[Opening Material for this exercise section]

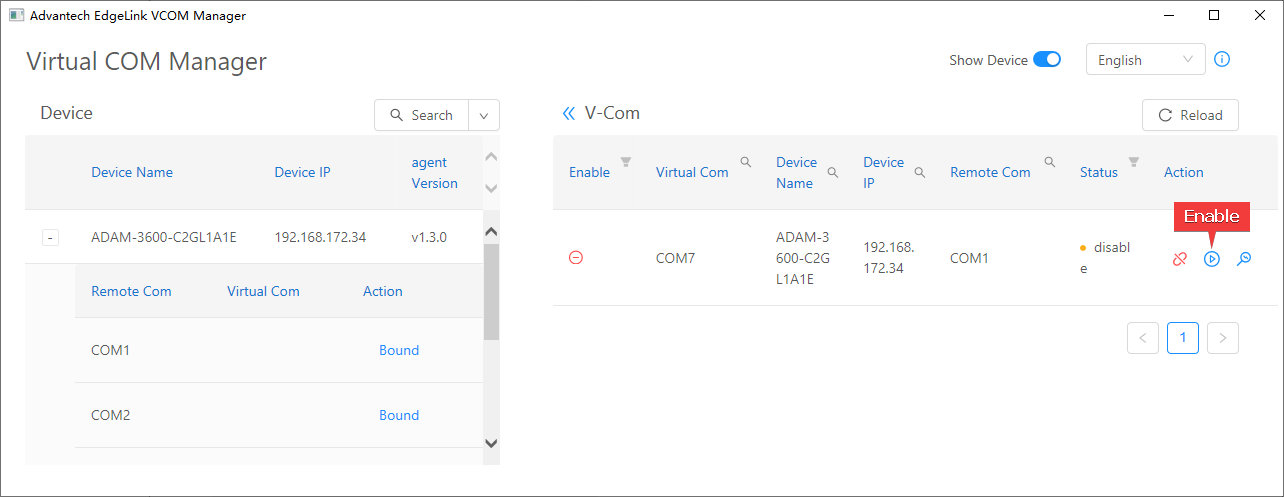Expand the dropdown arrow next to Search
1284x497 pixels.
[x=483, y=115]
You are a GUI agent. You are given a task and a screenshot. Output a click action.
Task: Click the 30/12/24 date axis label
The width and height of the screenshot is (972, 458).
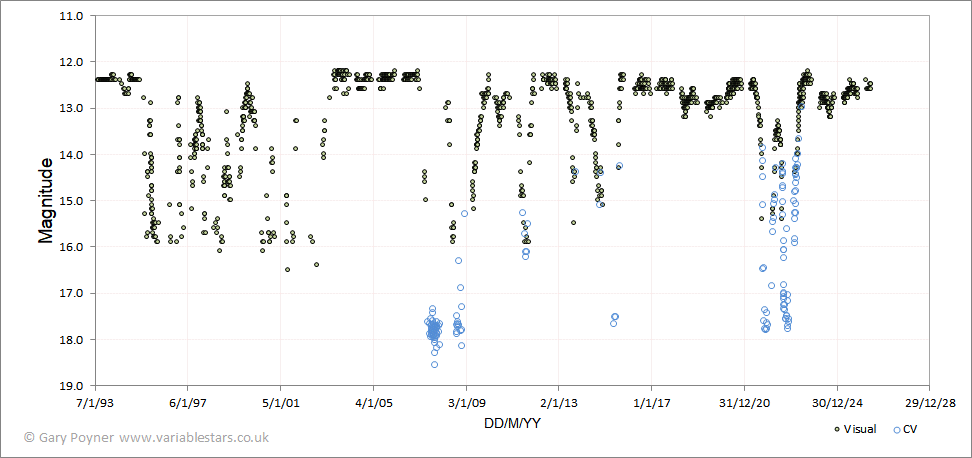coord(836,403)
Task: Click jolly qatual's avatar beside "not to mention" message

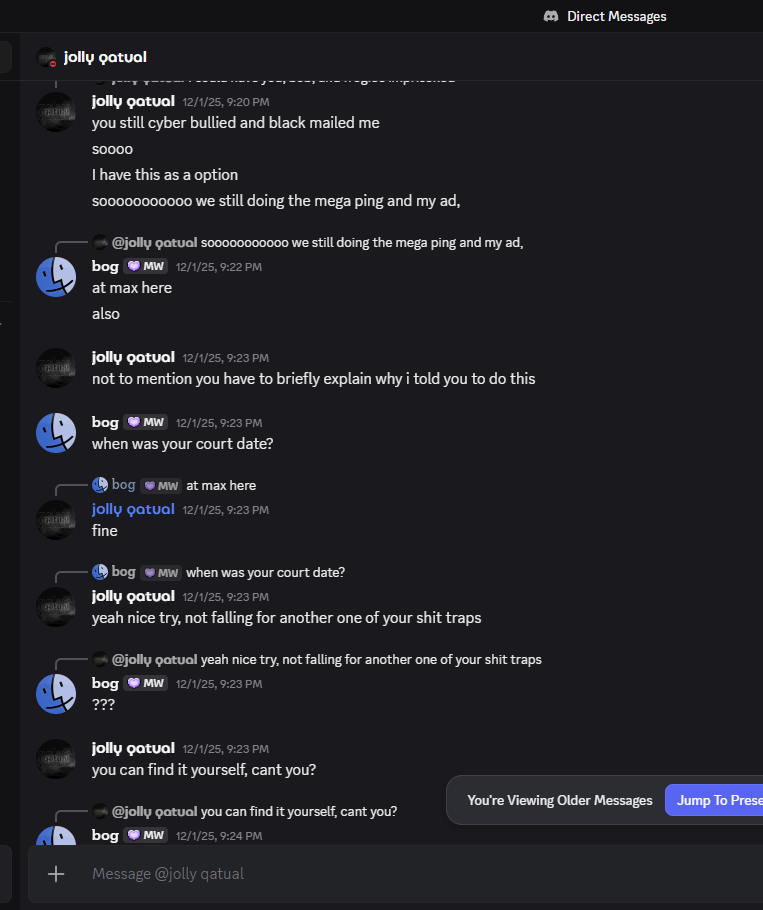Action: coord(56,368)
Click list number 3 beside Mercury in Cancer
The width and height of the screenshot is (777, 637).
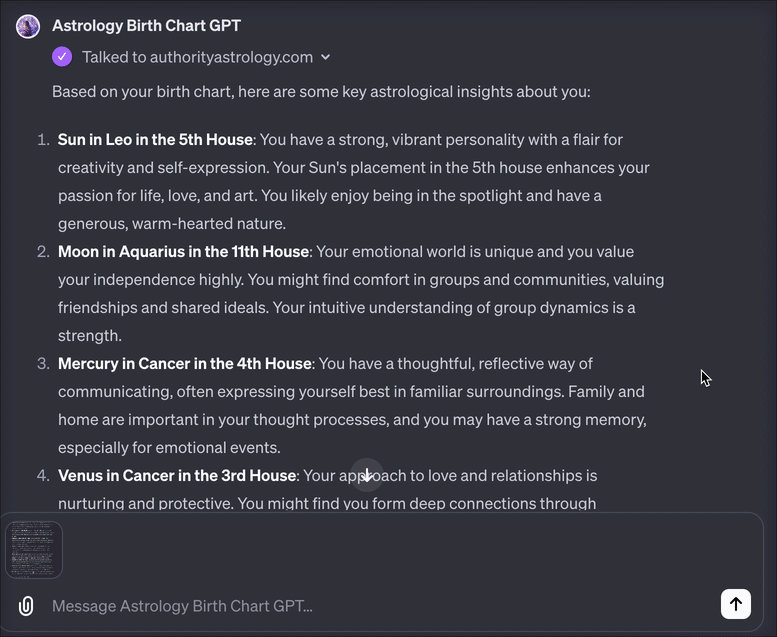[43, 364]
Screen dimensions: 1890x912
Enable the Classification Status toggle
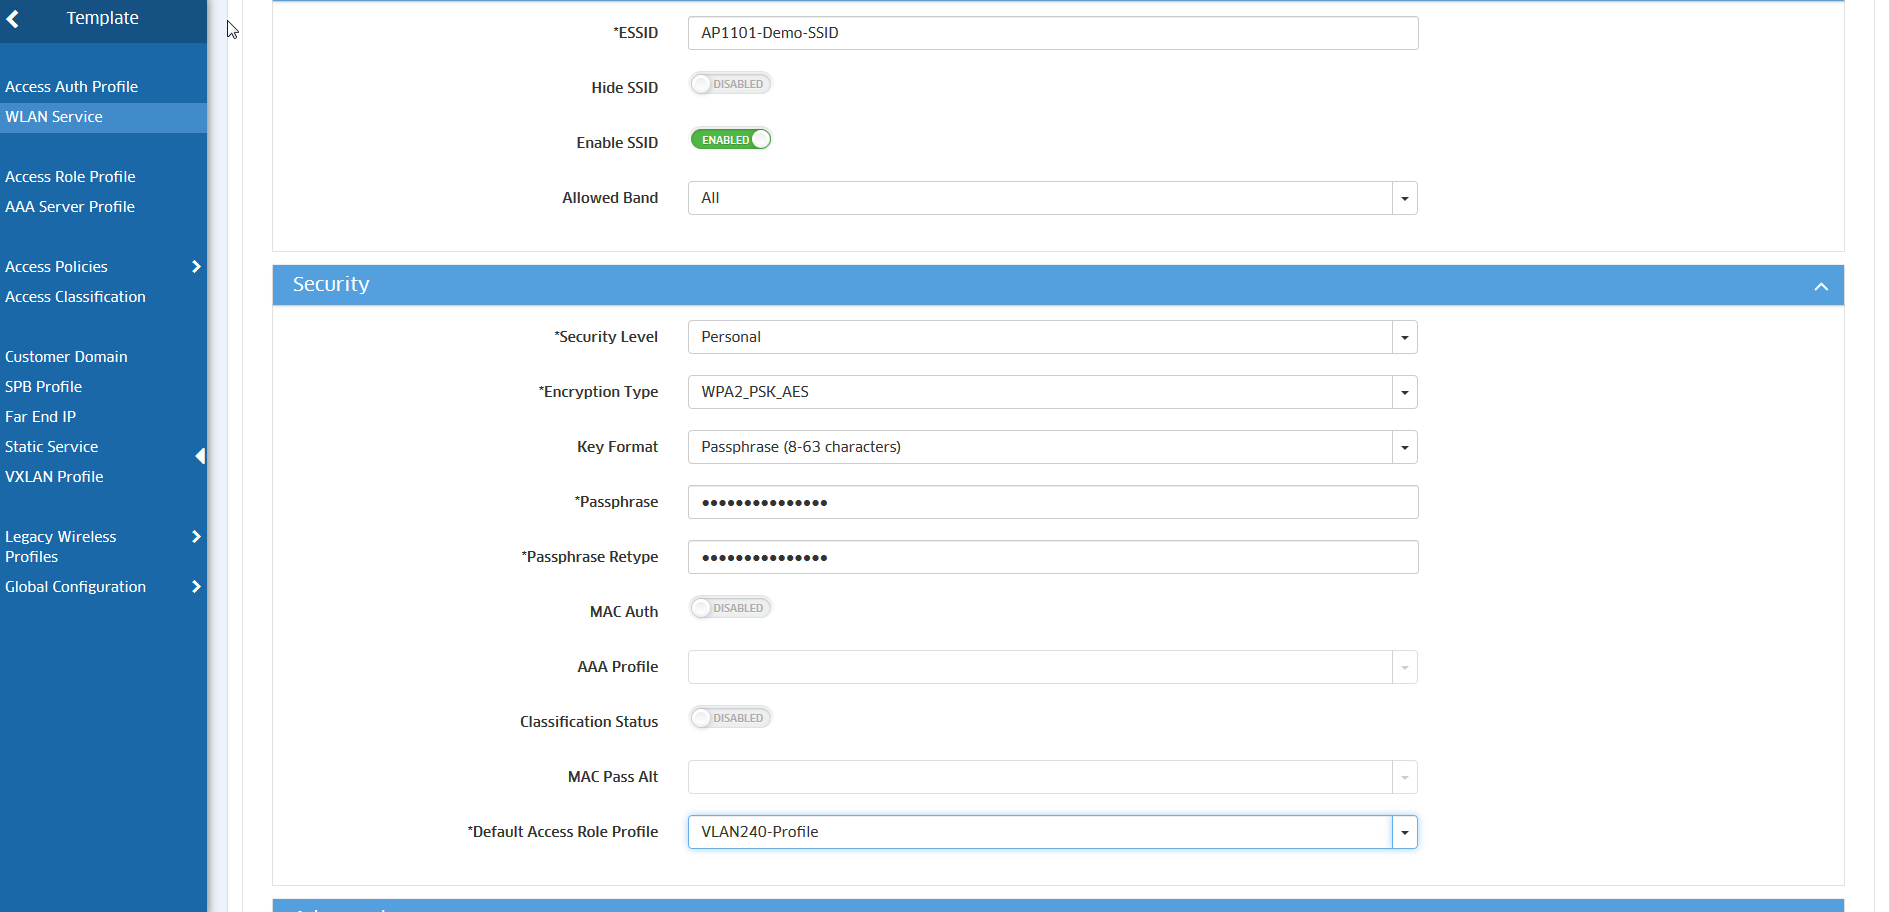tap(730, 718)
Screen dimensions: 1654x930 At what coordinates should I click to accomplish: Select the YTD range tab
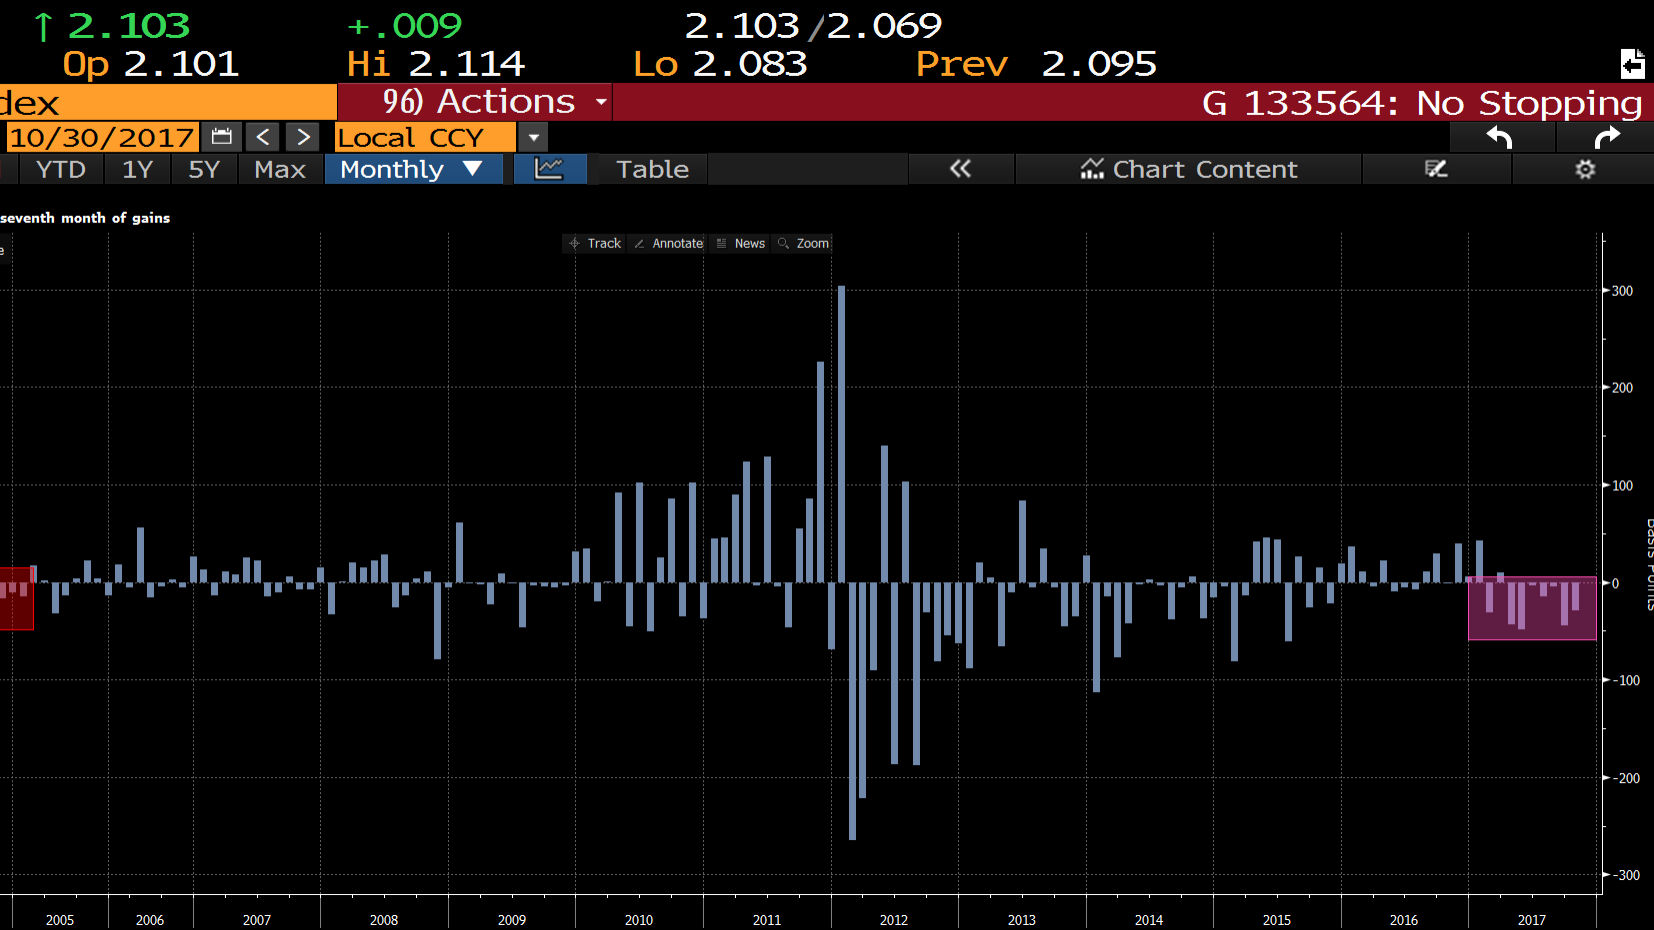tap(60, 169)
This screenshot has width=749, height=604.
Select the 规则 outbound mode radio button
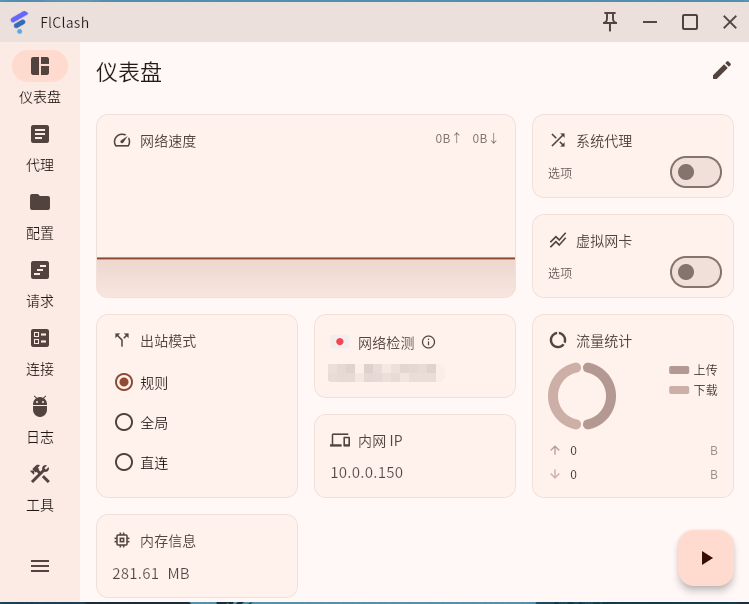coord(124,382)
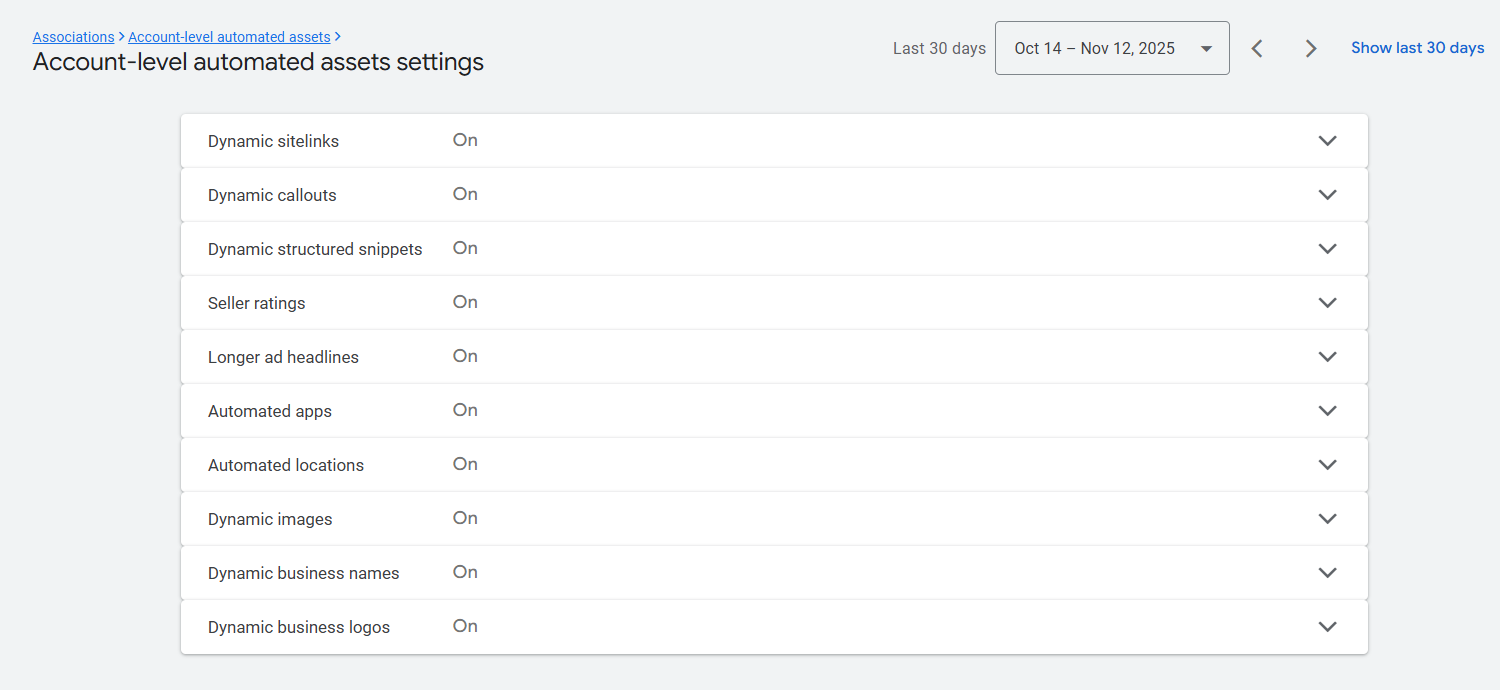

[Closing Material for this exercise section]

**Activity:** Reproduce, with no pictures, the lines from the one containing "You are a GUI" to the end of the records above, exactly and inclusively.

**Completed task:**
You are a GUI agent. You are given a task and a screenshot. Output a click action.
Task: Click the 30/12/24 date axis label
The width and height of the screenshot is (972, 458).
coord(836,403)
Task: Click jolly qatual's avatar beside "not to mention" message

Action: coord(56,368)
Click list number 3 beside Mercury in Cancer
The width and height of the screenshot is (777, 637).
[43, 364]
Screen dimensions: 1890x912
Enable the Classification Status toggle
tap(730, 718)
Screen dimensions: 1654x930 At what coordinates should I click to accomplish: Select the YTD range tab
tap(60, 169)
This screenshot has width=749, height=604.
Select the 规则 outbound mode radio button
coord(124,382)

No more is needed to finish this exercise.